Radiation is the answer, and we well know how that works. Matter of fact, scientists are analyzing the background radiation from the BB given off 13.8 billion years ago, looking for the general patterns of that expansion (actually two expansions a minute fraction of a second apart).
To be fair, the background radiation is NOT the same as nuclear radiation. The CMBR is an almost perfect black-body radiation, corresponding to a peak in the micro-wave region of the spectrum.
Nuclear radiation, if it is electromagnetic, is usually gamma rays, which are many orders of magnitude more energetic than microwaves. But most radioactive dating is not done with gamma rays because they don't change the isotope of the element undergoing that decay.
Most dating based on radioactivity is either alpha or beta decay. Alpha decay is an emission of a helium nucleus and beta decay happens when a neutron changes into a proton and an electron (with the electron being emitted).
Yes.
Nuclear radiation is different to EM radiation, which is what CMBR emissions are, background radiation of EM.
CMBR occurred during the
Recombination Epoch (RC), starting about 377,000 years after the Big Bang (BB).
The period or epoch before RC, was the
Big Bang Nucleosynthesis (or BBN, also known as Primordial Nucleosynthesis) that started 3 minutes after BB and ended about 20 minutes after BB.
This Nucleosynthesis is different from the usual Stellar Nucleosynthesis. With BBN, nucleus formed around hydrogen proton or around bonding of proton & neutron of deuterium atom, or the 2 protons & 2 neutrons of helium atom - BUT no electrons to any of these 3 atomic nuclei. Meaning these atoms were ionized atoms (positive charged atoms) during and after the Big Bang Nucleosynthesis.
The Recombination Epoch changed not only that, but when electrons bonded with these ionized atoms for the first time (forming stable and electrically neutral atoms, it changed the whole universe.
For starter, the universe was in hot plasma state in all the epochs before Recombination Epoch, so the universe was opaque.
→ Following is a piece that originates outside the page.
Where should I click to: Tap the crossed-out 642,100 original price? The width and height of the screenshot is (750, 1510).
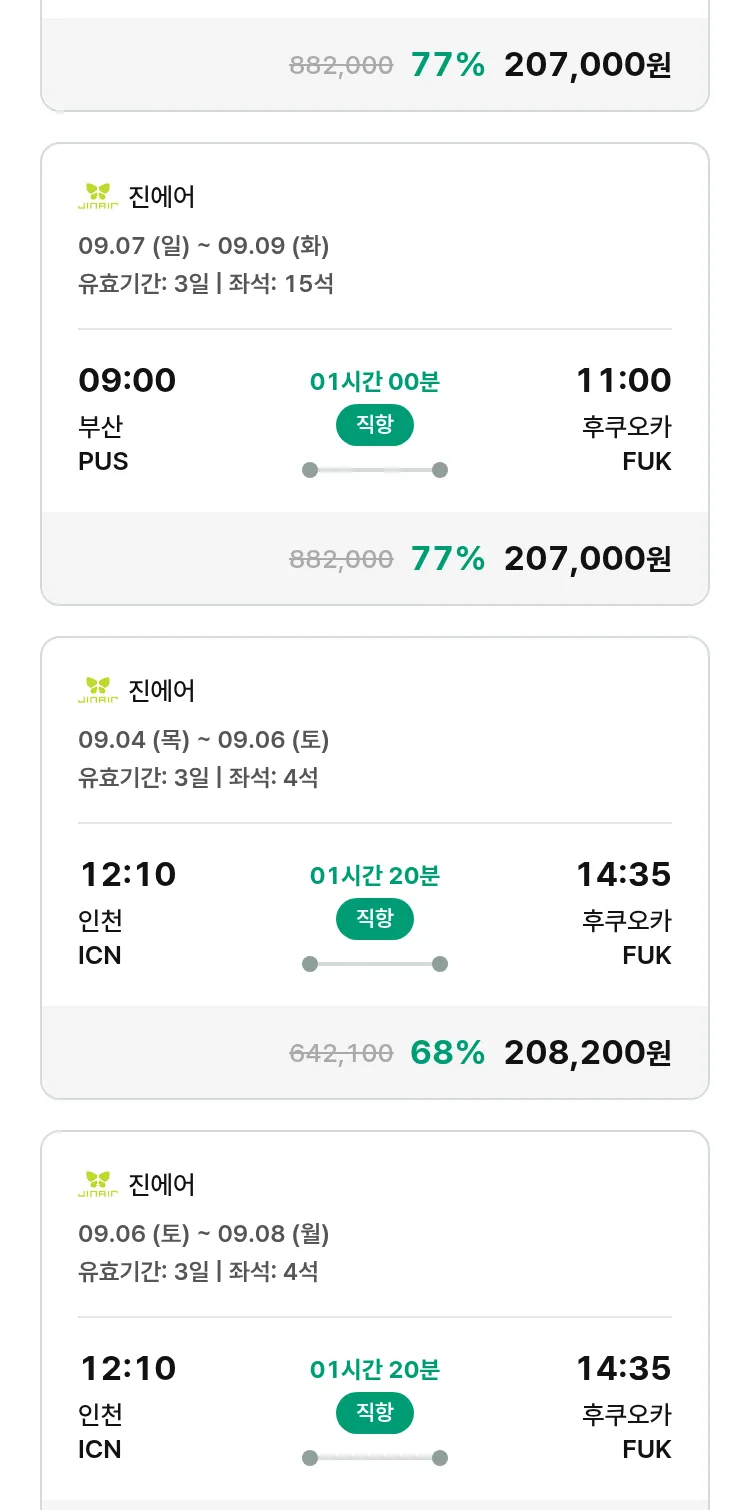pos(341,1053)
With neutral and stable atoms, the universe became transparent.
Meaning photons could now travel freely through space, instead of being re-absorbed by hot plasma.
The electrons bonding with atomic nuclei, released energy and decoupled photons from the atoms. These photons are the cosmic background radiation that emitted in microwave spectrum.
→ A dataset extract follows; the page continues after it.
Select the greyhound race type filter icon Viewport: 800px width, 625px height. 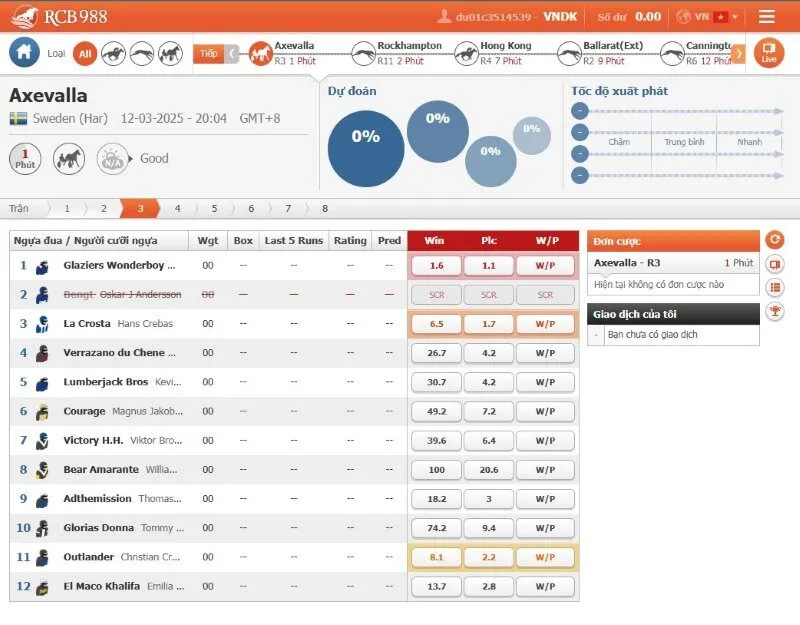tap(141, 53)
The Cosmic Microwave Background Radiation isn’t nuclear radiation, as Polymath257 pointed out.
Side notes: I have mentioned Stellar Nucleosynthesis. This is a process where a star thermonuclear fuse lighter element (eg hydrogen nuclei) into a single helium nuclei.
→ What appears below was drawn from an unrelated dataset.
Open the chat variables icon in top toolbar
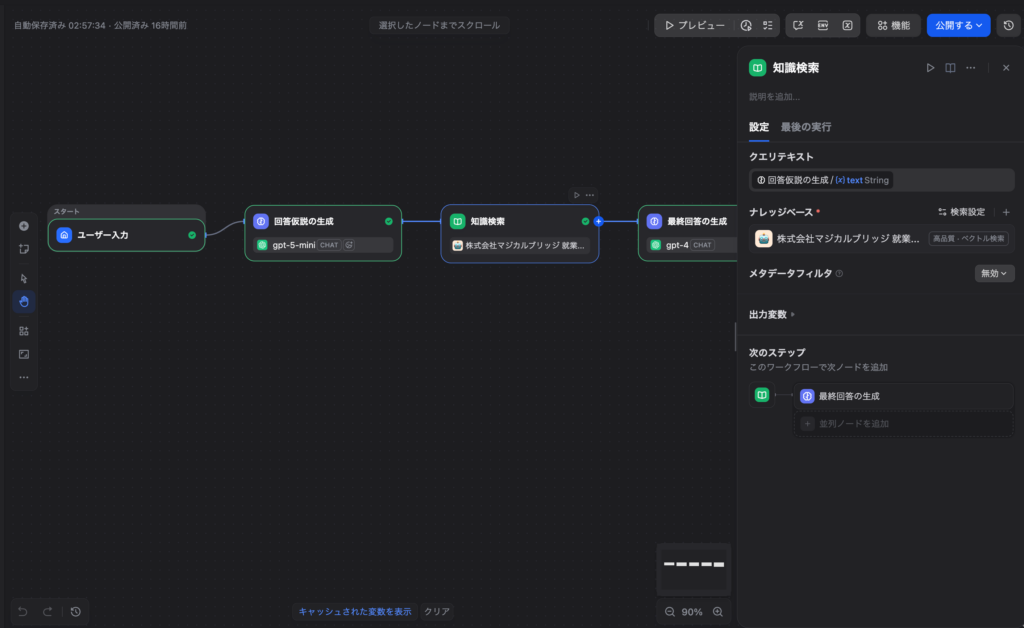 [x=798, y=24]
Another nucleosynthesis involving a star, when a massive star explodes in supernova, causing helium atomic nuclei to fuse into even heavier elements, like carbon, nitrogen, oxygen, nickel or iron atoms. This is known as Supernova Nucleosynthesis.
As you can see, there several different types of nucleosynthesis, but if you want to talk about “formation of atoms” in the Big Bang model, then you really looking at the periods known as the Big Bang Nucleosynthesis and the Recombination Epoch.